A student hoping to pursue a Ph.D. in ecology would be much better suited to a biology major, because the biochemistry major rarely touches on ecological issues. Similarly, a student interested in environmental studies or science should choose biology. A premedical student hoping to attend medical school would be better served by the more rigorously quantitative and molecular-level study of biochemistry. The two fields, however, frequently overlap and the choice of one over the other rarely eliminates graduate school options.

Career Paths

Because the two studies can vary in focus, students not continuing on to graduate school will have various career options. Both biochemistry and biology majors prepare students for teaching life sciences and working in public health.

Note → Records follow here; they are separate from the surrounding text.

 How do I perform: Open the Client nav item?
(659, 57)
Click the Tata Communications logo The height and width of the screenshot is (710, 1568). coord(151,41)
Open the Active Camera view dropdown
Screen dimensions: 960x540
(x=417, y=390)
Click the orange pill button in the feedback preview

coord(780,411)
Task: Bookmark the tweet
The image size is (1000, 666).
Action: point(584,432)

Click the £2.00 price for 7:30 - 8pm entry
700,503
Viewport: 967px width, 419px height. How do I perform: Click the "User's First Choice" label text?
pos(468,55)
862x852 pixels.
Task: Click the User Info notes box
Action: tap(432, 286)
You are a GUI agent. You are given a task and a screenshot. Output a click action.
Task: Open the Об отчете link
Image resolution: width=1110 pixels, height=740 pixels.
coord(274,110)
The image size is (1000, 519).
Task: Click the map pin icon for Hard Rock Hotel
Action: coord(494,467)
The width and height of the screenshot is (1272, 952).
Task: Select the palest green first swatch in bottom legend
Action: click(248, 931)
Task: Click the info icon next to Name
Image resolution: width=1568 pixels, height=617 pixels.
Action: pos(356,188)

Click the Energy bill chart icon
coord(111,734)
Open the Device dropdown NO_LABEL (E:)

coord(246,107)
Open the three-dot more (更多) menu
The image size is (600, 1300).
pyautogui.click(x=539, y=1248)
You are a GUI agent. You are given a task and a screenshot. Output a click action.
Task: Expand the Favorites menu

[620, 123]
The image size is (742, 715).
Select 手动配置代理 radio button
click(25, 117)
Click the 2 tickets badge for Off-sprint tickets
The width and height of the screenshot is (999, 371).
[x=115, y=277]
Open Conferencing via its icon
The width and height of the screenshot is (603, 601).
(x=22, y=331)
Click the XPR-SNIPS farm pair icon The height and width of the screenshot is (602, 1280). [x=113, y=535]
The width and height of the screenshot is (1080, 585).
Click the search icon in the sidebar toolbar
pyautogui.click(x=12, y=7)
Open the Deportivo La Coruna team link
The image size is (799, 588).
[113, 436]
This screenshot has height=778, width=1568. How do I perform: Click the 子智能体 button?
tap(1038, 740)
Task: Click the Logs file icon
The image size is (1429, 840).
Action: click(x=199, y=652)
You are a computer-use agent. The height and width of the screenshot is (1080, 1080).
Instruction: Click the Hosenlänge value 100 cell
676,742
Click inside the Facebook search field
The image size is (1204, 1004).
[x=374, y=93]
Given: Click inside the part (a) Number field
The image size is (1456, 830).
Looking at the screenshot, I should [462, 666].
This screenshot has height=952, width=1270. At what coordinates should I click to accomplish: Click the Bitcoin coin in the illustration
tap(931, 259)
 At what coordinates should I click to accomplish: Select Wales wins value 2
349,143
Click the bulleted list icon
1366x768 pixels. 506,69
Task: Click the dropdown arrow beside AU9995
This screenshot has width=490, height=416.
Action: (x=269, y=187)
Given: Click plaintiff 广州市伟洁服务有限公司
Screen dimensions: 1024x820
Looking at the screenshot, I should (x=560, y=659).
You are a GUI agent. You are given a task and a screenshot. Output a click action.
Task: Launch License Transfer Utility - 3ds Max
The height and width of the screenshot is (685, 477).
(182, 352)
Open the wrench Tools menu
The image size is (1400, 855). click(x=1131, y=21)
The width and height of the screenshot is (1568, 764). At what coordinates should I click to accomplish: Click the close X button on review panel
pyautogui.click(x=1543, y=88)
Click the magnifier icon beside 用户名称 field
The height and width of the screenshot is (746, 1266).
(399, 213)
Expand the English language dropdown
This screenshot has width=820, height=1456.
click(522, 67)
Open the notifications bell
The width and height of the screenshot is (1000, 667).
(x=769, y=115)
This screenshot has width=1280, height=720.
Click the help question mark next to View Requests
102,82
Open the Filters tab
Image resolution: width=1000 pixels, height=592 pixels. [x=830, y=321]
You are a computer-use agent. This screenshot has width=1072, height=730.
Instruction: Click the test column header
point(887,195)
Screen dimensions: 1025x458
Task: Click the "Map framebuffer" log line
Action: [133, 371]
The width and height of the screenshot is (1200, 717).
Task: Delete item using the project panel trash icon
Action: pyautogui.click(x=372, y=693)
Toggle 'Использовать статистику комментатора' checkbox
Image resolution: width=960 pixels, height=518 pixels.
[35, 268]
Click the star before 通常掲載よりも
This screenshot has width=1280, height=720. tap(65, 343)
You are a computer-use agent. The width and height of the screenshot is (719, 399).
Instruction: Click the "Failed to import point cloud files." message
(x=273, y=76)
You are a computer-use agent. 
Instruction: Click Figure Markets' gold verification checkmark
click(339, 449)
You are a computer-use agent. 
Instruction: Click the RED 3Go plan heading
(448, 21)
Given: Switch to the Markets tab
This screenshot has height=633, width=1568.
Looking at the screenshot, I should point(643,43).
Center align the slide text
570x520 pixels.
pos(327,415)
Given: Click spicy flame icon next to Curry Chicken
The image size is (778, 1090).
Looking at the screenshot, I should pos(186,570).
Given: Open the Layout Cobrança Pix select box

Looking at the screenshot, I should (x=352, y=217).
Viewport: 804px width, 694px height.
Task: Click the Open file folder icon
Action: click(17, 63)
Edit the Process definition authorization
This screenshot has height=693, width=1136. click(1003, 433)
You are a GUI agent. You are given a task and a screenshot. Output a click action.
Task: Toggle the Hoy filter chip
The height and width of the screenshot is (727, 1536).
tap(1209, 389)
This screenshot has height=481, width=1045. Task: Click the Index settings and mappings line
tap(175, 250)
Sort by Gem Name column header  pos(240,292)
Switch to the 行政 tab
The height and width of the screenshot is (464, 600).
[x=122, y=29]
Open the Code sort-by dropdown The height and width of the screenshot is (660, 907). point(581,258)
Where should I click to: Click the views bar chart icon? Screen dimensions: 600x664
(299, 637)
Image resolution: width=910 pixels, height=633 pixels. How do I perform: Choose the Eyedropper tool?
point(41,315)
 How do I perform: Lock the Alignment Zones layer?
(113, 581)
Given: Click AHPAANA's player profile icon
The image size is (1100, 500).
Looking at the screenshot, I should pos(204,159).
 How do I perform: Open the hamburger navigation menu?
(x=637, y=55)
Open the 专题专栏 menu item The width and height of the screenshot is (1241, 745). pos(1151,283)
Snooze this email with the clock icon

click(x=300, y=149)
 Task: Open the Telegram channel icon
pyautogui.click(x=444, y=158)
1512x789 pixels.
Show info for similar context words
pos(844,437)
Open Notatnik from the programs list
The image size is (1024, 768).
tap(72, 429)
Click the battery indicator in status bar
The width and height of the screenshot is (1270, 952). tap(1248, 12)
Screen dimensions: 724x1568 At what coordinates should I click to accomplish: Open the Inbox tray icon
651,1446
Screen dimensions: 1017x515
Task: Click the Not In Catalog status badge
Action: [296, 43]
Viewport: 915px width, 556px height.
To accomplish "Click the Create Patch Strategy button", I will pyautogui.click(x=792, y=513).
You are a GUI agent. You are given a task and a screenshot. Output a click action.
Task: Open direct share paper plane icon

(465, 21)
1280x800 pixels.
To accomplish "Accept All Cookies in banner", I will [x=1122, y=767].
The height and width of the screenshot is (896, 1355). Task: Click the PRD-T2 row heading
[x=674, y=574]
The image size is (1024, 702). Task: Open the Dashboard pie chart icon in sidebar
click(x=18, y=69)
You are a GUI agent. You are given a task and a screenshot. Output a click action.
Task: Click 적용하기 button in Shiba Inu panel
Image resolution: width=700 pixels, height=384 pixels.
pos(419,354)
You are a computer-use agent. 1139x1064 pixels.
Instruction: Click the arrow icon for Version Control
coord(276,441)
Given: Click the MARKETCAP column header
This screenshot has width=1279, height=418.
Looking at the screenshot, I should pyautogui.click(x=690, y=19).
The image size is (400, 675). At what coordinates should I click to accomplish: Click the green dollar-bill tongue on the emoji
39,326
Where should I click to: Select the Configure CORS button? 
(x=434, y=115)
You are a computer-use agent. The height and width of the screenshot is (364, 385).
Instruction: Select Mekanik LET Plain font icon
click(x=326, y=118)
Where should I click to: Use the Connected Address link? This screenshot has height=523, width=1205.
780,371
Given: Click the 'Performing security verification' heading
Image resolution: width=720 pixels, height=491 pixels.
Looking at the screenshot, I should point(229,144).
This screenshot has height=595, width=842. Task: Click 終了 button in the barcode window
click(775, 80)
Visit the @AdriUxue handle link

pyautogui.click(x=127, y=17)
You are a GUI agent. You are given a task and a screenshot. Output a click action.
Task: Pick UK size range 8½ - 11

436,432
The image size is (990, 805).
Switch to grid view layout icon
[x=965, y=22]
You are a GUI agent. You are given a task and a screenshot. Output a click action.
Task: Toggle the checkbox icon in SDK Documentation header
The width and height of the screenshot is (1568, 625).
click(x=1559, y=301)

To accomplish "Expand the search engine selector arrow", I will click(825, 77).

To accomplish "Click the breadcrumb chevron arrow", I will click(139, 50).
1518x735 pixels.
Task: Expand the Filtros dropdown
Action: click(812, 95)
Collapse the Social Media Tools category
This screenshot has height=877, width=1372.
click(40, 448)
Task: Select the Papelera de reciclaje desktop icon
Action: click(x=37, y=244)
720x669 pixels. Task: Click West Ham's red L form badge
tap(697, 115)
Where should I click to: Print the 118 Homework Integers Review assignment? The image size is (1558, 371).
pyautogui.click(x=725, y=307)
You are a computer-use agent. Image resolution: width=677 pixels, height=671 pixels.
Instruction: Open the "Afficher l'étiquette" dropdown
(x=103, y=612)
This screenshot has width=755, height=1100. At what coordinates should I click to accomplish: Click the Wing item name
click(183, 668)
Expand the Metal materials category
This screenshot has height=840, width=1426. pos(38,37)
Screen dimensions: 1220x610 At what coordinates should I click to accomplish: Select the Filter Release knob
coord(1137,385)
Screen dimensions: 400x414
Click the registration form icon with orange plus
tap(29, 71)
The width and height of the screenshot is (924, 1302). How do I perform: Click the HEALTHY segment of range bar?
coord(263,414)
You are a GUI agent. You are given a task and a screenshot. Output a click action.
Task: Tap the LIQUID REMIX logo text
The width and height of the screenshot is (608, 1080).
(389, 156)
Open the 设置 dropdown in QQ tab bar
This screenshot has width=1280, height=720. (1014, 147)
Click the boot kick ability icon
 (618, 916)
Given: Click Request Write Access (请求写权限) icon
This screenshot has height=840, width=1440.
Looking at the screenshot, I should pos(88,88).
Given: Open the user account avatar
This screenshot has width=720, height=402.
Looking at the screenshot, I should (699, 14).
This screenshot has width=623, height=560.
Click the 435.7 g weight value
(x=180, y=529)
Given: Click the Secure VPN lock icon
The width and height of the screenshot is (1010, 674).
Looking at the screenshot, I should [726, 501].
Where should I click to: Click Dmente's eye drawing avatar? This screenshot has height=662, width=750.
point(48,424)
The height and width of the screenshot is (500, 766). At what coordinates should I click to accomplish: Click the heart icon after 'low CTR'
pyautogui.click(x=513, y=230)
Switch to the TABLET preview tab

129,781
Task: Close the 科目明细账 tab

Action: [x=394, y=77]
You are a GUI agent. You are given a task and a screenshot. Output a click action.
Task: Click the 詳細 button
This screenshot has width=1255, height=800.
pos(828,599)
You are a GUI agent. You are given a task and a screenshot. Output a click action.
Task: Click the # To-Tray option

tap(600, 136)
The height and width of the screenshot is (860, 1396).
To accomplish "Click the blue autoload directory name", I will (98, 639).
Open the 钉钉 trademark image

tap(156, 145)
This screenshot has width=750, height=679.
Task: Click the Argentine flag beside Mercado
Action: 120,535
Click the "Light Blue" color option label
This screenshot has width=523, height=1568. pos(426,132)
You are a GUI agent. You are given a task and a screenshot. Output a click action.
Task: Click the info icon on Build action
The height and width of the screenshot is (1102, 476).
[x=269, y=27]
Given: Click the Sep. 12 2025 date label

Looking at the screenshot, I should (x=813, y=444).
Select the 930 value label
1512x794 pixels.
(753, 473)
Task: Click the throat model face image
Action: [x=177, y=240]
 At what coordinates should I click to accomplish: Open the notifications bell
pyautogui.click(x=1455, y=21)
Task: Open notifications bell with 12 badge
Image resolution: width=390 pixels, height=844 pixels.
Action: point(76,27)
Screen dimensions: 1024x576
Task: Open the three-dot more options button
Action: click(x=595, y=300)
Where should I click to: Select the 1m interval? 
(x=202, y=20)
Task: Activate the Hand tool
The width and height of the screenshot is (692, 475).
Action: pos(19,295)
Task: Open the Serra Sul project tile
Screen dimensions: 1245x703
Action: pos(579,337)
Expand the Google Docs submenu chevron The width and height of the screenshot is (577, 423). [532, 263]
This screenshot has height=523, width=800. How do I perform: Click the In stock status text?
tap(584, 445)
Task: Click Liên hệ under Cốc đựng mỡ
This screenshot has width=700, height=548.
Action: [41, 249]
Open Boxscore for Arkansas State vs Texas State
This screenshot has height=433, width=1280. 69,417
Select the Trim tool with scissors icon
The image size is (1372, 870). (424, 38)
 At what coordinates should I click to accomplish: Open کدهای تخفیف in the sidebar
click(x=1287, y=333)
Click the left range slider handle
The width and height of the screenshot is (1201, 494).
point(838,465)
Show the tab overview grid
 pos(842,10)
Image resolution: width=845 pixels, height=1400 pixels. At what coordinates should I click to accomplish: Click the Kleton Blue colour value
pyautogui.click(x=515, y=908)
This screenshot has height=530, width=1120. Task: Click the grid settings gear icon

The biochemistry major, however, better prepares a student for research in the pharmaceutical, medical or food science industries. Biology better prepares students for environmental careers such as carbon trader, botanist or plant breeding technologist.

Salary Expectations

Salaries between biochemistry and biology majors will vary, but the overlap will be considerable. Generally, students can choose many of the same careers whether they major in biology or biochemistry, and so salaries will not vary. However, a few of the more technical fields in pharmaceutical or medical research will pay more than average and tend to be better suited to biochemistry majors. According to the U.S. Bureau of Labor Statistics, a biochemist earned an annual salary of $79,390 in 2010, while a wildlife biologist earned $57,430.